Meskipun sisa tahun 2019 hanya akan ditemani oleh hujan yang berkepanjangan, sekiranya masih ada beberapa hari besar yang patut dirayakan. Masih ada Tahun baru Islam, Maulid Nabi Muhammad Saw., dan yang terakhir Hari Natal. Setelah itu, 2019 hanya akan menyisakan kenangan-kenangan penting yang tak ikut hanyut terbawa arus oleh derasnya hujan berkepanjangan, mengisi ruang yang tersisa di dalam ingatan kolektif manusia di tahun-tahun yang akan selalu berdatangan.
Namun, tak begitu adanya dengan Haruki Murakami. Jikalau hari-hari besar selalu mendapatkan tempat utama dalam ingatan kolektif manusia, sehingga perayaannya takkan pernah luput walaupun setengah peradaban manusia mengalami amnesia, atau hilang ditelan bumi secara tiba-tiba layaknya yang dilakukan oleh Thanos, Haruki Murakami justru tidak lagi merasa bersemangat dengan perayaan hari-hari besar di Jepang yang dirayakan di sisa tahun 2019 ini. Semua itu ia letakkan jauh-jauh dari dirinya, sebab saat ini ia hanya memikirkan, dan juga menantikan kedatangan bulan Oktober 2019.
Selama penantian yang terasa amat lambat itu, ia mengalami kegelisahan yang mendalam layaknya kegelisahan yang dialami oleh tokoh-tokoh di dalam novelnya. 40 tahun lebih berkarya, meramu kisah menjadi sebuah cerita, membuka jalan baru bagi kesusasteraan Jepang, dan yang paling penting yaitu berhasil membangkitkan semangat literasi anak-anak muda Jepang yang keranjingan sake, pada akhirnya memaksa Murakami untuk mengharapkan sebuah pamrih atas segala hal mustahil yang berhasil ia lakukan: Nobel Sastra.
Cita-cita itu mungkin sudah pantas bersemayam dalam diri Murakami. Bagaimana tidak, selama menjadi pengarang, sudah begitu banyak kepentingan pribadi yang ia korbankan. Bisnis kafe jaznya yang sedang berada dalam kondisi stabil ia tutup demi menjadi seorang penulis.
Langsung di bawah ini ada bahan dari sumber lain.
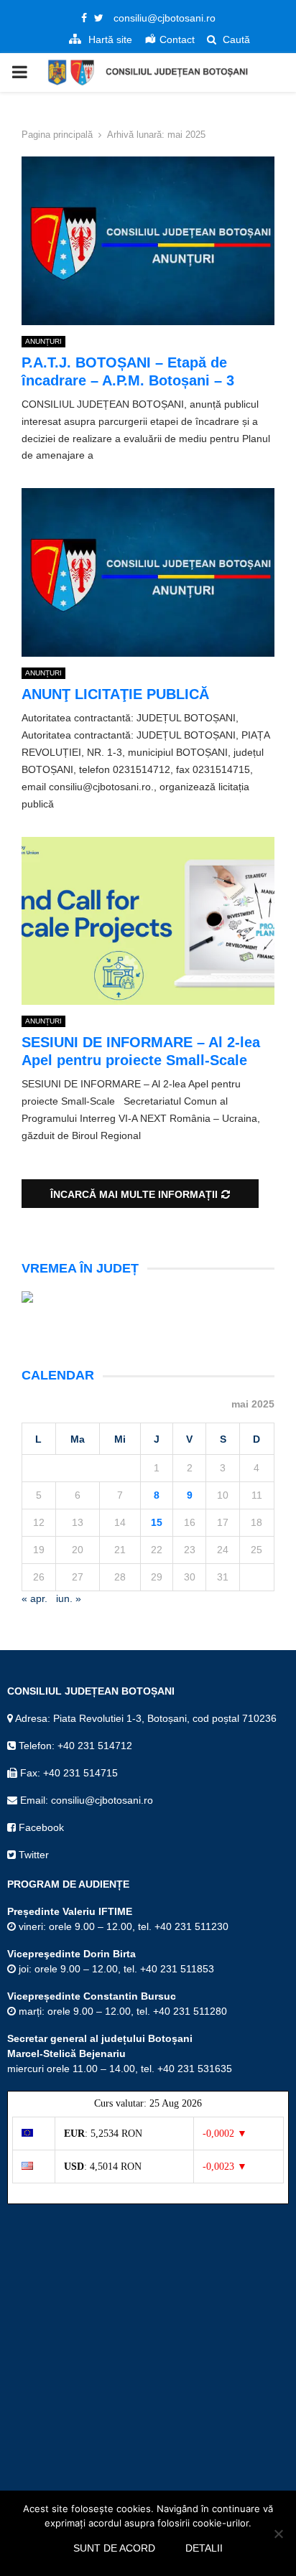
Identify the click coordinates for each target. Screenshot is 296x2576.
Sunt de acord (114, 2548)
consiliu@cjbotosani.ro (165, 18)
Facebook (40, 1827)
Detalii (204, 2548)
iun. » (68, 1598)
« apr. (34, 1598)
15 (156, 1522)
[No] (278, 2533)
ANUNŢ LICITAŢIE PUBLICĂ (115, 694)
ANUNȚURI (43, 341)
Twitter (32, 1854)
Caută (235, 39)
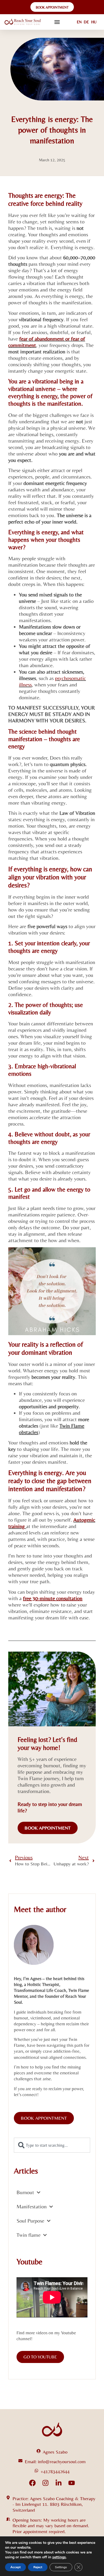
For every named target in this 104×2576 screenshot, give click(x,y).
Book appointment (48, 1828)
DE (86, 22)
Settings (61, 2567)
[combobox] (52, 2145)
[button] (57, 22)
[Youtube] (71, 2483)
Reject (37, 2567)
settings (59, 2557)
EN (79, 22)
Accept (15, 2567)
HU (94, 22)
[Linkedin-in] (58, 2483)
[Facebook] (32, 2483)
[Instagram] (45, 2483)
Nikmatnya sake, Marlboro, dan tidur pukul empat subuh harus ia ganti dengan konsumsi rutin sayur dan ikan rebus, menaiki tempat tidur pada pukul sembilan malam, bangun pada pukul lima subuh dan berlari setidaknya 20 km setiap sore—terkadang ia tambah dengan berenang sejauh 1500 meter. Belum lagi seringnya ia melakukan penolakan terhadap ajakan temannya untuk bersantai-santai di bar hingga larut malam. Tetapi yang paling ekstrem adalah pilihannya untuk tidak memiliki anak.
Tak ada alasan konkret tentang pilihannya untuk tidak memiliki anak. Namun pasti, salah satu alasannya untuk tidak memiliki anak adalah rasa tanggung jawabnya yang terlalu besar terhadap para pembaca karyanya, yang mana mayoritas adalah anak-anak muda Jepang. Terkadang kenyataan itu terasa terlalu berlebihan. Tapi itulah adanya Murakami. Mengambil risiko besar tampaknya sudah menjadi sebuah keyakinan mendarah daging dalam dirinya. Mana ada manusia yang begitu yakin meninggalkan bisnis satu-satunya hanya karena tiba-tiba memiliki rasa percaya diri berlebihan untuk menjadi seorang novelis ketika sedang menonton pertandingan bisbol di sore hari. Atau menolak mentah-mentah ajakan teman-teman demi mempertahankan konsistensi dan keseriusannya dalam menciptakan cerita. Memang orang seperti itu benar-benar ada, tetapi tidak akan mudah untuk ditemukan dalam kehidupan sehari-hari kita yang cenderung untuk memilih berada di dalam zona nyaman.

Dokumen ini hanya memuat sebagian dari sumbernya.